# 読解文
▶
図5において黒丸で示すように、平均結晶子径に対する低下電圧をプロットした。このプロットに基づいて、実線103に示すように平均結晶子径と電圧低下との関係を求めた。なお、
図5に示す各プロットは、右側から順に、比較例2、比較例1、実施例1及び実施例2の燃料電池に対する電位サイクル試験の結果に対応する。
【0087】
実線103で示すように、平均結晶子径が小さいほど、低下電圧が大きくなる。これにより、小さい平均結晶子径の電極触媒は、電気化学的耐久性が低下する。これは、次の理由によると推測される。
【0088】
図8Aは、電位サイクル試験前における002面の平均結晶子径が0.8nmの比較例2のメソポーラスカーボン粒子の断面画像である。
図8Bは、電位サイクル試験後における002面の平均結晶子径が0.8nmの比較例2のメソポーラスカーボン粒子の断面画像である。
◀
# 資料
▶
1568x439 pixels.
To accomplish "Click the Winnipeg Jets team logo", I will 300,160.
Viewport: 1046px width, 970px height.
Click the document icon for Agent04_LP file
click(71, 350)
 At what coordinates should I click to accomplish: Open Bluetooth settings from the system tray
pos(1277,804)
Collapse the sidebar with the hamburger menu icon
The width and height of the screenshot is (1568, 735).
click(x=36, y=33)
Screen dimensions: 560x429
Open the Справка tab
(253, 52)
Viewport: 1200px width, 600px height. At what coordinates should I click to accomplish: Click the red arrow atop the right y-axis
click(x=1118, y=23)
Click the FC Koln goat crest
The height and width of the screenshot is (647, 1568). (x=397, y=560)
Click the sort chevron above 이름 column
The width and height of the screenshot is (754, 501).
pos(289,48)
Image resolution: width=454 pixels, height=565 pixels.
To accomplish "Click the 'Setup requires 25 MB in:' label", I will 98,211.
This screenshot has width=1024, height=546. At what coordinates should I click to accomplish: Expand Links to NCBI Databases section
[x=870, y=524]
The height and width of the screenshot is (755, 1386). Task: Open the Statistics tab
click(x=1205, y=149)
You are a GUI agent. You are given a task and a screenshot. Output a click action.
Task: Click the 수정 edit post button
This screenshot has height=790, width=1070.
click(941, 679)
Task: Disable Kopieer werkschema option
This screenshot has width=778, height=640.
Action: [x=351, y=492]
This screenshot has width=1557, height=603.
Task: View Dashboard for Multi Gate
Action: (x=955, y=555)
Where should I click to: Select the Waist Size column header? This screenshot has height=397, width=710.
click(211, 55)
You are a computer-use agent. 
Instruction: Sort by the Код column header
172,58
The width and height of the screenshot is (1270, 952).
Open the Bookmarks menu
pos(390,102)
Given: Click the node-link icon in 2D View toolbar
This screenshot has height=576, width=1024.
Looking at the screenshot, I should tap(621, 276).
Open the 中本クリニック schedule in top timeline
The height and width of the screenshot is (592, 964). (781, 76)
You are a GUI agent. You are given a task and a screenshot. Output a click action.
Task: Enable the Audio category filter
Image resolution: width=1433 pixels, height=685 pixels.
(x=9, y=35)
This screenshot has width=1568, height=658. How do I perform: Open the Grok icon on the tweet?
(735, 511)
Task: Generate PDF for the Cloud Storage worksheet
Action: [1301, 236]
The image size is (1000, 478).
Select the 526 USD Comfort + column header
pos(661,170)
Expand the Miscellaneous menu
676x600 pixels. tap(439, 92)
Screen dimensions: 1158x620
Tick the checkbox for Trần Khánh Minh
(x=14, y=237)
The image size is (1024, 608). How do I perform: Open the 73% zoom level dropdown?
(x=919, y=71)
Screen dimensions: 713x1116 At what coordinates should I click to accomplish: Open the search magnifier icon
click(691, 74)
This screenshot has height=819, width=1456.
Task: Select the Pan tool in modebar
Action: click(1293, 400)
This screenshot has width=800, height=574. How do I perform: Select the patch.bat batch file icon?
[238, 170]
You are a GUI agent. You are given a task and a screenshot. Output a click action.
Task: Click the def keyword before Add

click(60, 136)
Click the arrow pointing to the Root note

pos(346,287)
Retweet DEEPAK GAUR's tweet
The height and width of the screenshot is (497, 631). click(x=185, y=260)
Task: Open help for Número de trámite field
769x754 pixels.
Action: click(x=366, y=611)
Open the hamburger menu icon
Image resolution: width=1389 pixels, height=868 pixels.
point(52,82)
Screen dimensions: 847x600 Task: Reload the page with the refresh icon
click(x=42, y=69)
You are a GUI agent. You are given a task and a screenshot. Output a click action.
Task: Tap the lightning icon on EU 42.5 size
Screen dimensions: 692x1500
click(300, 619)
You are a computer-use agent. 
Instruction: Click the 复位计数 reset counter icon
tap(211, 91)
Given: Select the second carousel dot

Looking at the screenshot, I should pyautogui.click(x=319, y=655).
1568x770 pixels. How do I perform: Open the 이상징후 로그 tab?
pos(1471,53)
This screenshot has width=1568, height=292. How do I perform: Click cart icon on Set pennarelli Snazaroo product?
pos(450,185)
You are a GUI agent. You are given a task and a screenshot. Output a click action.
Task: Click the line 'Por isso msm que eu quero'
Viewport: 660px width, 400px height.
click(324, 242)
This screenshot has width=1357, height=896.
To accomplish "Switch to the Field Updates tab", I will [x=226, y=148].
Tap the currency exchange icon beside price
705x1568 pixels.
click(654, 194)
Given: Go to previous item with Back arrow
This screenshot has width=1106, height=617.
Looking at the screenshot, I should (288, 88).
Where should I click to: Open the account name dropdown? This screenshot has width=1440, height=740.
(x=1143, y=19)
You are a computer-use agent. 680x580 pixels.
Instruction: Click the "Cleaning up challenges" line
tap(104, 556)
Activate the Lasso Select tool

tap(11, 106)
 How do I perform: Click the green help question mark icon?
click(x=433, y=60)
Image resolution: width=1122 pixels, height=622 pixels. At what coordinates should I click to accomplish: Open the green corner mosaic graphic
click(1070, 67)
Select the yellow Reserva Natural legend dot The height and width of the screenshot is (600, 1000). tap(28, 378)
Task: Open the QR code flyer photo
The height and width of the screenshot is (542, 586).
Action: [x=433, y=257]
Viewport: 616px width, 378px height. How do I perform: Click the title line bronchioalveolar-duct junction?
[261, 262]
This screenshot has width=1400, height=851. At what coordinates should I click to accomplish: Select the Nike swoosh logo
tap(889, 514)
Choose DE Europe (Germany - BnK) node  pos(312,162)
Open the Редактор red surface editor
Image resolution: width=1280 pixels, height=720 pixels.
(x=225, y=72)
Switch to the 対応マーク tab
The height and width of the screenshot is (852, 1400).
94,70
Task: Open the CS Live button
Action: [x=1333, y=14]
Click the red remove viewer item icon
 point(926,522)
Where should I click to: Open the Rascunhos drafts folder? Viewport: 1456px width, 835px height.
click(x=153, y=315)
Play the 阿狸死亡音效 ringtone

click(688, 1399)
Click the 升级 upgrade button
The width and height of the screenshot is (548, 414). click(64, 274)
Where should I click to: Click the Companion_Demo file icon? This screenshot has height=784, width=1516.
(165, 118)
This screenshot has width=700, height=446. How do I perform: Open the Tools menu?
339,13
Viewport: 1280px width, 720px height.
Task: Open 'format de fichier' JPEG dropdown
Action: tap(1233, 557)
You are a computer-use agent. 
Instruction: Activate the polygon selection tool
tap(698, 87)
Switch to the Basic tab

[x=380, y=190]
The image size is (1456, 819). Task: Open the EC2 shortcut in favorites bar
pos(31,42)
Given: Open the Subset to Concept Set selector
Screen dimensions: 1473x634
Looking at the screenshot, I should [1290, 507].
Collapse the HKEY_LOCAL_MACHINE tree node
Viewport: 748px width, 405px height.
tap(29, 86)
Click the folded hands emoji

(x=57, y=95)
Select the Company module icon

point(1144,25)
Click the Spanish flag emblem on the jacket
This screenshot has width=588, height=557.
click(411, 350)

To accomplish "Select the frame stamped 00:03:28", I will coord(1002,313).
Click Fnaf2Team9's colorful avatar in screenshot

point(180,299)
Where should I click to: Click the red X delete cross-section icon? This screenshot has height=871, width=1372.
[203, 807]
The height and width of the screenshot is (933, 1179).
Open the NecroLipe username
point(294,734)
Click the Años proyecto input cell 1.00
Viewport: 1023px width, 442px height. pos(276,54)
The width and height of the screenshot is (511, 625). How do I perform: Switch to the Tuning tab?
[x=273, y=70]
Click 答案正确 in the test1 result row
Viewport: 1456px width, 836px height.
◀
# 課題概要 1
読解文によると、平均結晶子径が小さくなるほど低下電圧はどうなりますか。
# 課題概要 2
読解文のうち「図5において黒丸で示すように」から始まり「次の理由によると推測される。」まで続く部分を、「実線103」を「点線103」に置き換えて書き直してください。

# 解答 1
低下電圧が大きくなる。

# 解答 2
図5において黒丸で示すように、平均結晶子径に対する低下電圧をプロットした。このプロットに基づいて、点線103に示すように平均結晶子径と電圧低下との関係を求めた。なお、
図5に示す各プロットは、右側から順に、比較例2、比較例1、実施例1及び実施例2の燃料電池に対する電位サイクル試験の結果に対応する。
【0087】
点線103で示すように、平均結晶子径が小さいほど、低下電圧が大きくなる。これにより、小さい平均結晶子径の電極触媒は、電気化学的耐久性が低下する。これは、次の理由によると推測される。